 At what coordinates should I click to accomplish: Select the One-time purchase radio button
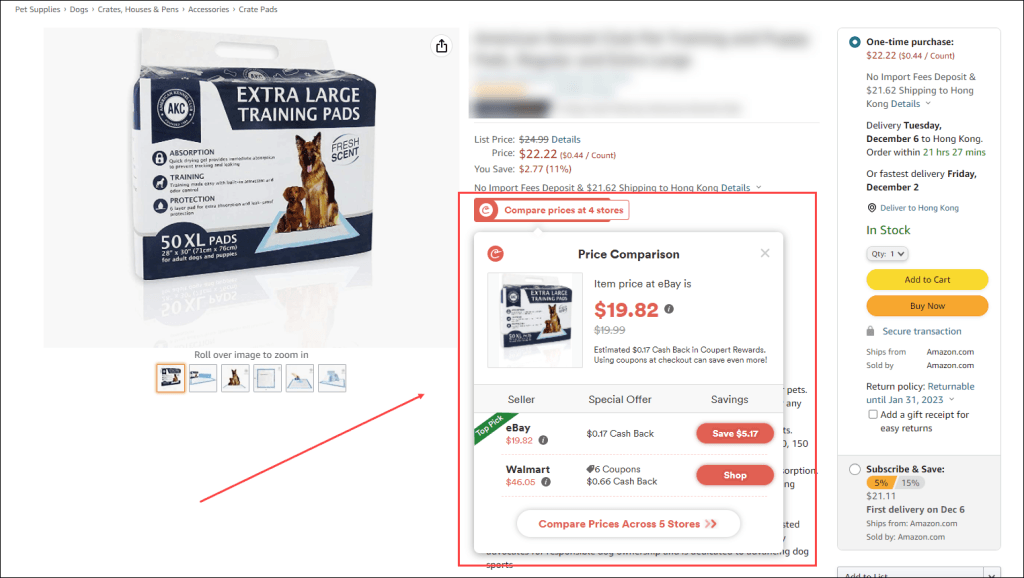(854, 42)
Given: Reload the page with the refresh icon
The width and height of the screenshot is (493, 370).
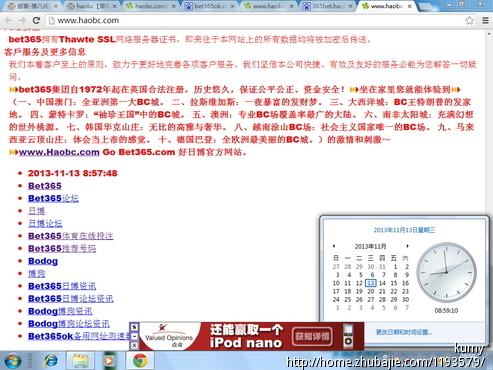Looking at the screenshot, I should pyautogui.click(x=36, y=20).
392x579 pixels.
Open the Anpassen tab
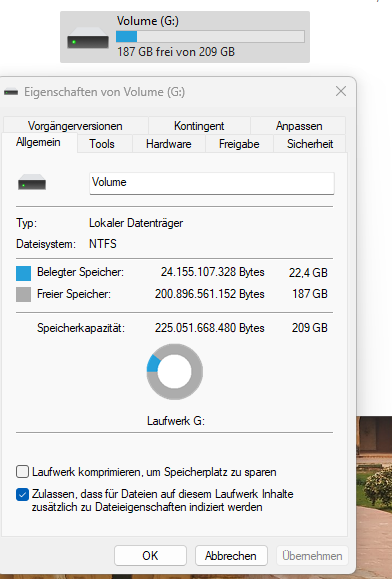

════════════════════

Print the listing verbatim, images excluded.

 At what coordinates should I click to accomplish: Select the One-time purchase radio button
(854, 42)
Given: Reload the page with the refresh icon
The width and height of the screenshot is (493, 370).
Looking at the screenshot, I should pyautogui.click(x=36, y=20).
392x579 pixels.
Open the Anpassen tab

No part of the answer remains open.